[Collected data entries]
=== Begin Enclosure ===

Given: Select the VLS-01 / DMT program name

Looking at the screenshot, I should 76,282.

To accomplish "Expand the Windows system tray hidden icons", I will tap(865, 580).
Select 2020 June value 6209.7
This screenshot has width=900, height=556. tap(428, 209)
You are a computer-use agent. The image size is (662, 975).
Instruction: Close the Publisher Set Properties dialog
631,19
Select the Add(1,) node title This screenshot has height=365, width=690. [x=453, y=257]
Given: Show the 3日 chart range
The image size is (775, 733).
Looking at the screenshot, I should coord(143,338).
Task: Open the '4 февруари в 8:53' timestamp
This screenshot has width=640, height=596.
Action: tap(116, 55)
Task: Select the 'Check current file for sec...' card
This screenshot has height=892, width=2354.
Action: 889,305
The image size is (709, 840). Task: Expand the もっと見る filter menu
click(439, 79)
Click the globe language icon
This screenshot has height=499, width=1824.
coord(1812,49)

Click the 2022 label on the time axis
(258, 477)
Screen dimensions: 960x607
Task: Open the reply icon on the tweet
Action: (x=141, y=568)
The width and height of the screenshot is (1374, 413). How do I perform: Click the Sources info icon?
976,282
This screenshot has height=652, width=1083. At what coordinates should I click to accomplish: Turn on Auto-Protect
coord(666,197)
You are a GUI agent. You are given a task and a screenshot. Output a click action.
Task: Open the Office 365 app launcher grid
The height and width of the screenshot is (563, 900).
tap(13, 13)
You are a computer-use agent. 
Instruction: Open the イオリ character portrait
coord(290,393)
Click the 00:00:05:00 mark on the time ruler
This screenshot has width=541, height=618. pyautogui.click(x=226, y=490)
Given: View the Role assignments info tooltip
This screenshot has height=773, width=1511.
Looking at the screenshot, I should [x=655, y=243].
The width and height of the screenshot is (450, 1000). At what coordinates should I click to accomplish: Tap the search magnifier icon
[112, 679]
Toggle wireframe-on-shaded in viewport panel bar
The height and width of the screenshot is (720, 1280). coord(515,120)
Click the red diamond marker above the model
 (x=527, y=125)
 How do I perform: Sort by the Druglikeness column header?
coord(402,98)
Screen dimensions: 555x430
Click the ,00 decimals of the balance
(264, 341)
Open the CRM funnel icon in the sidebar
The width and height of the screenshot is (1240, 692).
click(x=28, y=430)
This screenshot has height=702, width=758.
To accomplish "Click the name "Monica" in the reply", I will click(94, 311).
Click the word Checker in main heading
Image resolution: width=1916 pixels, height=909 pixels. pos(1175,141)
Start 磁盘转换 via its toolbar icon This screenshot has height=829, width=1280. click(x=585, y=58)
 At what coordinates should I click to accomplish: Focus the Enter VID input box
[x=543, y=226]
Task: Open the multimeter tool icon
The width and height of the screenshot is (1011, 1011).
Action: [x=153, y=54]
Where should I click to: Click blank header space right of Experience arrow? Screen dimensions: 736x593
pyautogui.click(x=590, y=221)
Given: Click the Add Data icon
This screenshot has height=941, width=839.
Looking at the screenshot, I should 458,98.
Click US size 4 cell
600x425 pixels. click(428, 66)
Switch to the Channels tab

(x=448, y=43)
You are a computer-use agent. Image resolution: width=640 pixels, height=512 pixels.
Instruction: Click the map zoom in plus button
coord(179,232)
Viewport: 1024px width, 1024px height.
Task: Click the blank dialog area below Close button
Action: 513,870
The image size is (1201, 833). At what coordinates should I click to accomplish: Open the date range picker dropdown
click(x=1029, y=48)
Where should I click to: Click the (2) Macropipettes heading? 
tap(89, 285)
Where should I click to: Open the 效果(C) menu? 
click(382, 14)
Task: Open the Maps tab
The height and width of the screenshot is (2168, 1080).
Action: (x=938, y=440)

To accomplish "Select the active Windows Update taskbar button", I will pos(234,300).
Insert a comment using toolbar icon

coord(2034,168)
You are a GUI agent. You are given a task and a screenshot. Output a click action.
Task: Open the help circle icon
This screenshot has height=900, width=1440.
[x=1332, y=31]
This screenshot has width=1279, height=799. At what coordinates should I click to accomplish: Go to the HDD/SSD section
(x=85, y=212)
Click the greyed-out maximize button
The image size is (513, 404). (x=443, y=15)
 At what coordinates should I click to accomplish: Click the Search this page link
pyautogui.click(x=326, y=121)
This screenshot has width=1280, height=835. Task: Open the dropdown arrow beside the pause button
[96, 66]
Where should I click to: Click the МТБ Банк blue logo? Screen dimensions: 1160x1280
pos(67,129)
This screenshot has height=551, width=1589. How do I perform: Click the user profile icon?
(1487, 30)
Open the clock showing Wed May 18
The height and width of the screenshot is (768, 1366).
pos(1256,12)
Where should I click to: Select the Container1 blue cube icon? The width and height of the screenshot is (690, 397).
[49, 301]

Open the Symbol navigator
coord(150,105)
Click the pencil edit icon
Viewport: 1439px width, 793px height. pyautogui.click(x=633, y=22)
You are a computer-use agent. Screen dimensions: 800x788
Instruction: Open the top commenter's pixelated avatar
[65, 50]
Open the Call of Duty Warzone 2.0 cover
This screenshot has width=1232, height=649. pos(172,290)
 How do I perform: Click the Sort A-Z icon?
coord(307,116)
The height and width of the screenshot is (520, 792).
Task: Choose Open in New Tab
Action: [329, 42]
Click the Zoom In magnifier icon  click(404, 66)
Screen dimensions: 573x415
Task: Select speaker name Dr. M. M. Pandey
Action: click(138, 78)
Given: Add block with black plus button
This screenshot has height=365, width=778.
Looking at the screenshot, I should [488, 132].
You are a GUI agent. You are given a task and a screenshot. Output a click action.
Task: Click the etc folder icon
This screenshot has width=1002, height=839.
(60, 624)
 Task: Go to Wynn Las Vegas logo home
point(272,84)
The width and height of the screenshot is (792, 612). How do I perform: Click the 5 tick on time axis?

=== End Enclosure ===

> [YOUR ASSIGNMENT] The answer must be a verbatim transcription of all the entries.

> [ANSWER TO THIS TASK]
Given: Select the VLS-01 / DMT program name

Looking at the screenshot, I should 76,282.

To accomplish "Expand the Windows system tray hidden icons", I will tap(865, 580).
Select 2020 June value 6209.7
This screenshot has width=900, height=556. tap(428, 209)
You are a computer-use agent. The image size is (662, 975).
Instruction: Close the Publisher Set Properties dialog
631,19
Select the Add(1,) node title This screenshot has height=365, width=690. [x=453, y=257]
Given: Show the 3日 chart range
The image size is (775, 733).
Looking at the screenshot, I should coord(143,338).
Task: Open the '4 февруари в 8:53' timestamp
This screenshot has width=640, height=596.
Action: tap(116, 55)
Task: Select the 'Check current file for sec...' card
This screenshot has height=892, width=2354.
Action: 889,305
The image size is (709, 840). Task: Expand the もっと見る filter menu
click(439, 79)
Click the globe language icon
This screenshot has height=499, width=1824.
coord(1812,49)

Click the 2022 label on the time axis
(258, 477)
Screen dimensions: 960x607
Task: Open the reply icon on the tweet
Action: (x=141, y=568)
The width and height of the screenshot is (1374, 413). How do I perform: Click the Sources info icon?
976,282
This screenshot has height=652, width=1083. At what coordinates should I click to accomplish: Turn on Auto-Protect
coord(666,197)
You are a GUI agent. You are given a task and a screenshot. Output a click action.
Task: Open the Office 365 app launcher grid
The height and width of the screenshot is (563, 900).
tap(13, 13)
You are a computer-use agent. 
Instruction: Open the イオリ character portrait
coord(290,393)
Click the 00:00:05:00 mark on the time ruler
This screenshot has width=541, height=618. pyautogui.click(x=226, y=490)
Given: View the Role assignments info tooltip
This screenshot has height=773, width=1511.
Looking at the screenshot, I should [x=655, y=243].
The width and height of the screenshot is (450, 1000). At what coordinates should I click to accomplish: Tap the search magnifier icon
[112, 679]
Toggle wireframe-on-shaded in viewport panel bar
The height and width of the screenshot is (720, 1280). coord(515,120)
Click the red diamond marker above the model
 (x=527, y=125)
 How do I perform: Sort by the Druglikeness column header?
coord(402,98)
Screen dimensions: 555x430
Click the ,00 decimals of the balance
(264, 341)
Open the CRM funnel icon in the sidebar
The width and height of the screenshot is (1240, 692).
click(x=28, y=430)
This screenshot has height=702, width=758.
To accomplish "Click the name "Monica" in the reply", I will click(94, 311).
Click the word Checker in main heading
Image resolution: width=1916 pixels, height=909 pixels. pos(1175,141)
Start 磁盘转换 via its toolbar icon This screenshot has height=829, width=1280. click(x=585, y=58)
 At what coordinates should I click to accomplish: Focus the Enter VID input box
[x=543, y=226]
Task: Open the multimeter tool icon
The width and height of the screenshot is (1011, 1011).
Action: [x=153, y=54]
Where should I click to: Click blank header space right of Experience arrow? Screen dimensions: 736x593
pyautogui.click(x=590, y=221)
Given: Click the Add Data icon
This screenshot has height=941, width=839.
Looking at the screenshot, I should 458,98.
Click US size 4 cell
600x425 pixels. click(428, 66)
Switch to the Channels tab

(x=448, y=43)
You are a computer-use agent. Image resolution: width=640 pixels, height=512 pixels.
Instruction: Click the map zoom in plus button
coord(179,232)
Viewport: 1024px width, 1024px height.
Task: Click the blank dialog area below Close button
Action: 513,870
The image size is (1201, 833). At what coordinates should I click to accomplish: Open the date range picker dropdown
click(x=1029, y=48)
Where should I click to: Click the (2) Macropipettes heading? 
tap(89, 285)
Where should I click to: Open the 效果(C) menu? 
click(382, 14)
Task: Open the Maps tab
The height and width of the screenshot is (2168, 1080).
Action: (x=938, y=440)

To accomplish "Select the active Windows Update taskbar button", I will pos(234,300).
Insert a comment using toolbar icon

coord(2034,168)
You are a GUI agent. You are given a task and a screenshot. Output a click action.
Task: Open the help circle icon
This screenshot has height=900, width=1440.
[x=1332, y=31]
This screenshot has width=1279, height=799. At what coordinates should I click to accomplish: Go to the HDD/SSD section
(x=85, y=212)
Click the greyed-out maximize button
The image size is (513, 404). (x=443, y=15)
 At what coordinates should I click to accomplish: Click the Search this page link
pyautogui.click(x=326, y=121)
This screenshot has width=1280, height=835. Task: Open the dropdown arrow beside the pause button
[96, 66]
Where should I click to: Click the МТБ Банк blue logo? Screen dimensions: 1160x1280
pos(67,129)
This screenshot has height=551, width=1589. How do I perform: Click the user profile icon?
(1487, 30)
Open the clock showing Wed May 18
The height and width of the screenshot is (768, 1366).
pos(1256,12)
Where should I click to: Select the Container1 blue cube icon? The width and height of the screenshot is (690, 397).
[49, 301]

Open the Symbol navigator
coord(150,105)
Click the pencil edit icon
Viewport: 1439px width, 793px height. pyautogui.click(x=633, y=22)
You are a computer-use agent. Screen dimensions: 800x788
Instruction: Open the top commenter's pixelated avatar
[65, 50]
Open the Call of Duty Warzone 2.0 cover
This screenshot has width=1232, height=649. pos(172,290)
 How do I perform: Click the Sort A-Z icon?
coord(307,116)
The height and width of the screenshot is (520, 792).
Task: Choose Open in New Tab
Action: [329, 42]
Click the Zoom In magnifier icon  click(404, 66)
Screen dimensions: 573x415
Task: Select speaker name Dr. M. M. Pandey
Action: click(138, 78)
Given: Add block with black plus button
This screenshot has height=365, width=778.
Looking at the screenshot, I should [488, 132].
You are a GUI agent. You are given a task and a screenshot. Output a click action.
Task: Click the etc folder icon
This screenshot has width=1002, height=839.
(60, 624)
 Task: Go to Wynn Las Vegas logo home
point(272,84)
The width and height of the screenshot is (792, 612). How do I perform: Click the 5 tick on time axis?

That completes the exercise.